[[ RECORDS FOR THIS EXERCISE, beginning ]]

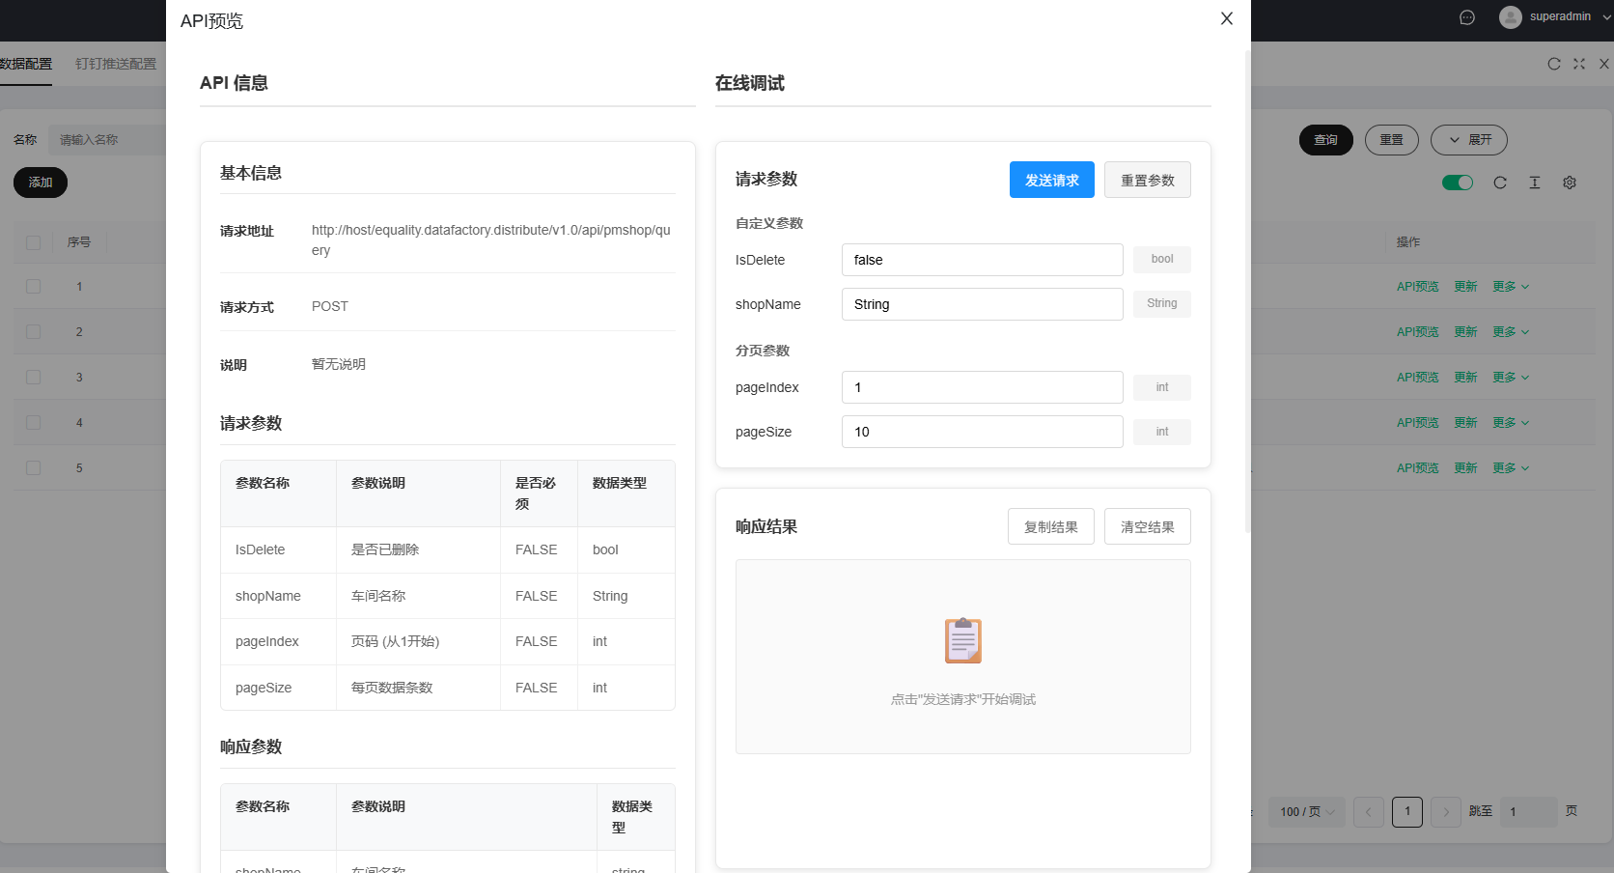This screenshot has width=1614, height=873.
Task: Click the superadmin user avatar
Action: tap(1510, 17)
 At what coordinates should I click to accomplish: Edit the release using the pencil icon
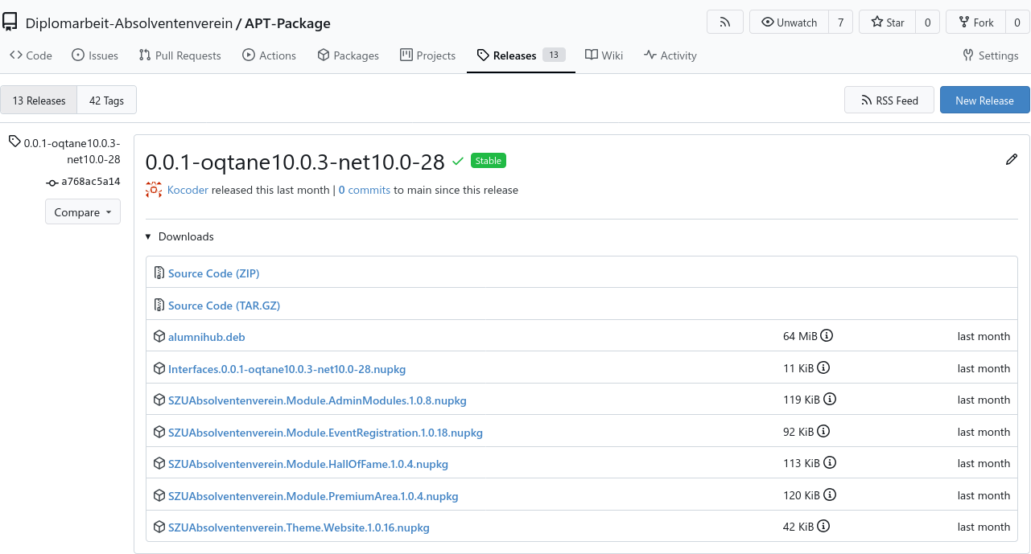[x=1012, y=160]
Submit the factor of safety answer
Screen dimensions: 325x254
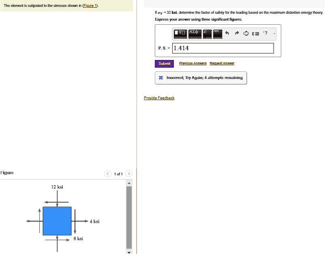click(164, 64)
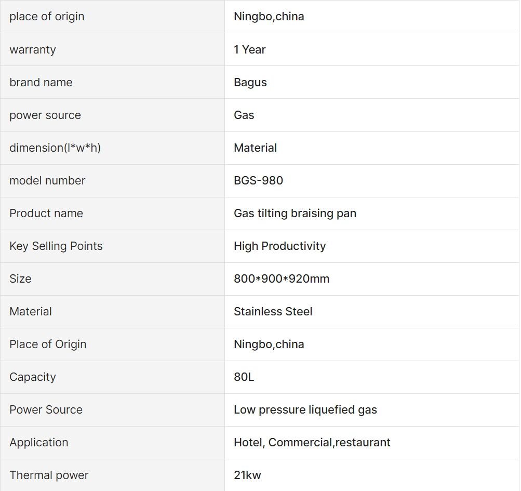Select the "Bagus" brand value
Screen dimensions: 521x491
(x=250, y=83)
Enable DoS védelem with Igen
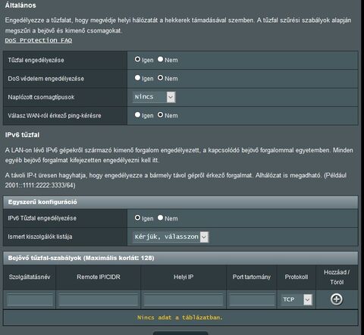The height and width of the screenshot is (335, 364). (x=137, y=78)
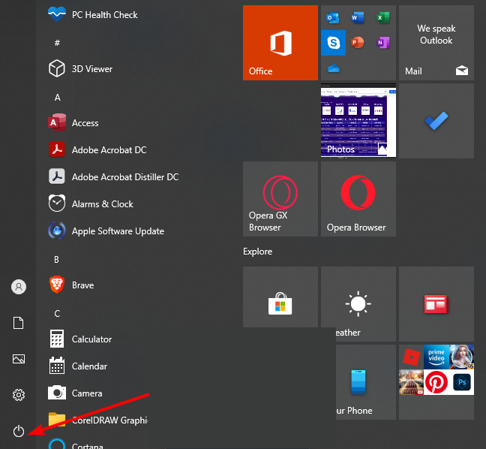Open the Pictures folder icon in the sidebar
The width and height of the screenshot is (486, 449).
tap(19, 359)
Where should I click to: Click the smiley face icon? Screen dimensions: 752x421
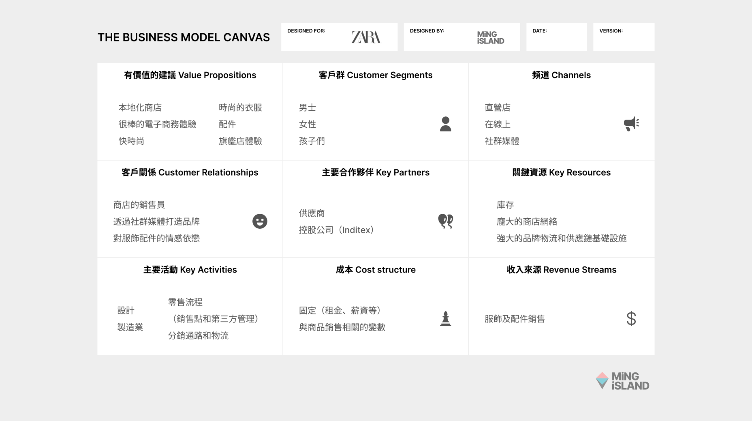(260, 221)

[[ RECORDS FOR THIS EXERCISE, end ]]

* ASSIGNED TASK *
The answer should consist only of the lines from the line with "At what coordinates" through the last line of the data, repeated exactly; pictures stay out.

* TASK RESPONSE *
 At what coordinates should I click to accomplish: Edit the release using the pencil icon
[x=1012, y=160]
Submit the factor of safety answer
Screen dimensions: 325x254
click(164, 64)
Select the "Bagus" brand value
Screen dimensions: 521x491
(x=250, y=83)
Enable DoS védelem with Igen
The height and width of the screenshot is (335, 364). (x=137, y=78)
Open the Pictures folder icon in the sidebar
The width and height of the screenshot is (486, 449).
tap(19, 359)
Where should I click to: Click the smiley face icon? Screen dimensions: 752x421
(260, 221)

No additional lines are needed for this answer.